1.3 SSeCKS-siRNA转染PMVEC
参考文献[2,8],由上海吉凯基因化学技术有限公司合成大鼠SSeCKS(No.AY695056)特异性小分子干扰RNA(small interfering ribonucleic acid,siRNA)双链:正义链5’-CCGAGUAGAGAAGAAUCUUtt-3’,反义链5’-AAGAUUCUUCUCUACUCGGtt-3’。普通阴性对照序列:正义链5’-AGACACUGGUUGACAAGAUtt-3’,反义链5’-AUCUUGUCAACCAGUGUCUtt-3’。转染步骤参考文献[2]。
1.4 实验分组
实验用三代细胞。①时、效量效关系:0.1 mg/L、1 mg/L、10 mg/L LPS分别孵育PMVEC 24 h;10 mg/L LPS孵育细胞1 h、3 h、6 h、12 h、24 h。未刺激组:加入无酚红培养基维持24 h;②PKC抑制剂干预:10 μmol/L BIM预处理PMVEC 0.5 h后加入10 mg/L LPS刺激24 h,设BIM、10 mg/L LPS单独刺激以及未刺激为对照;③siRNA转染:终浓度50 nmol/L SSeCKS-siRNA转染PMVEC 48 h后加入10 mg/L LPS孵育24 h,设脂质体2000空转染、普通阴性对照siRNA转染、LPS单独刺激和LPS + 普通阴性对照siRNA转染为对照。
1.5 指标检测
1.5.1 逆转录聚合酶联反应(reverse transcript polymerase chain reaction,RT-PCR)检测 mRNA表达 大鼠SSeCKS、β-actin引物序列合成及实验方法按参考文献[2, 5]进行。

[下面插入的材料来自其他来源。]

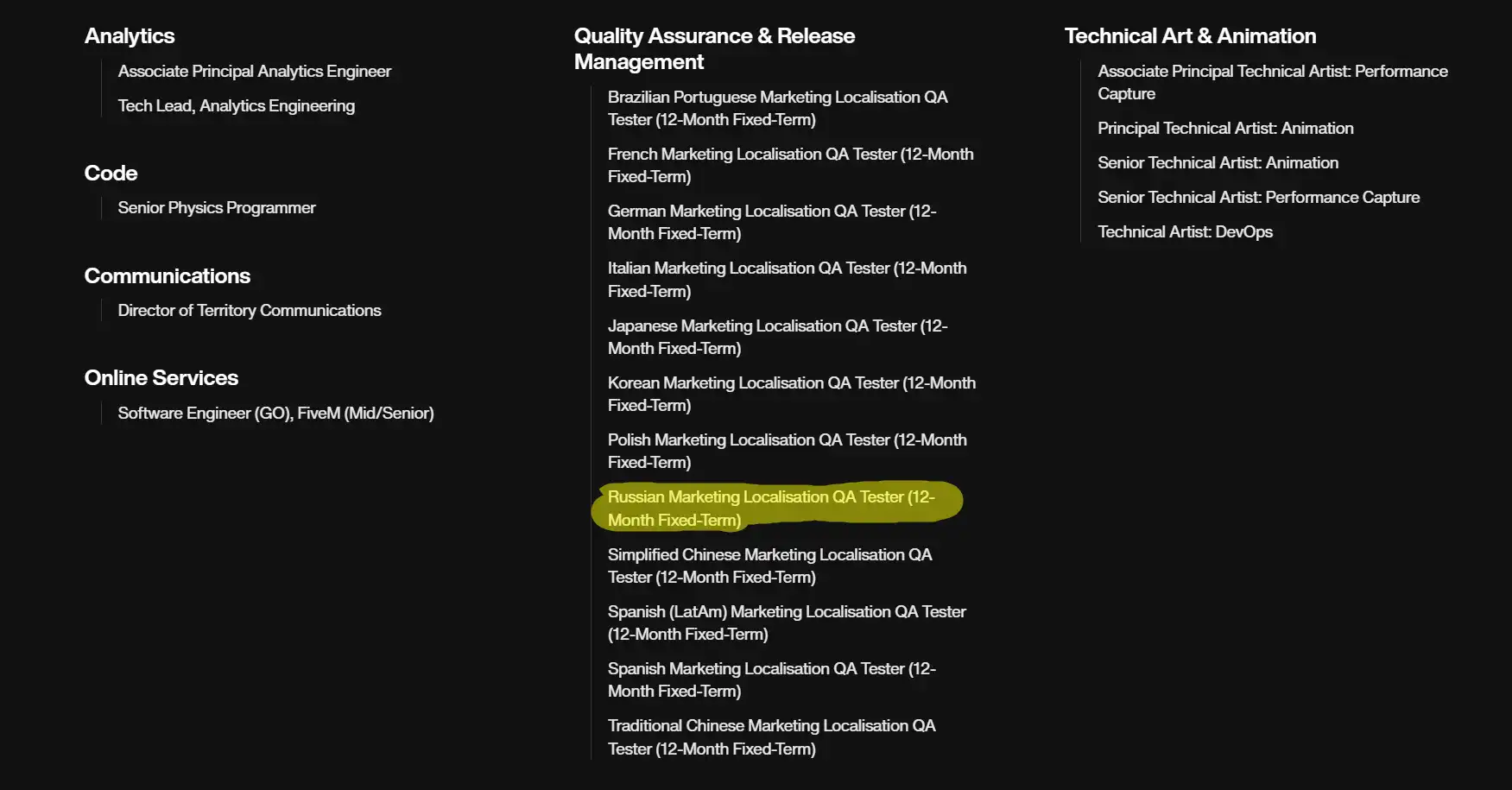View the Director of Territory Communications role

click(x=249, y=310)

1.5.2 Western blot法检测蛋白表达实验方法按参照文献[2, 5 ]进行。
1.5.3 酶联免疫吸附法(enzyme-linked immunosorbent assay,ELISA) 检测TNF-α量提取细胞培养上清,按试剂盒说明书(R&D Systems,美国)采用双夹心ELISA检测,酶标仪(ELx808,美国,Bio-TEK)于450 nm 处检测吸光度。
1.6 统计学方法
数据以均数±标准差(x±s)表示,采用SPSS 10.0 软件进行单因素方差分析或配对t检,以P< 0.05为差异具有统计学意义。
2 结果
2.1 PMVEC 体外培养与鉴定
体外培养的高纯度PMVEC特征与文献[2, 5, 7 ]报道一致:原代大鼠PMVEC形态呈梭形或多边形,大小均匀,胞核清晰,单层汇合时呈鹅卵石镶嵌排列(图1A); FITC-BSI与PMVEC结合呈明亮的黄绿色荧光(图1B)。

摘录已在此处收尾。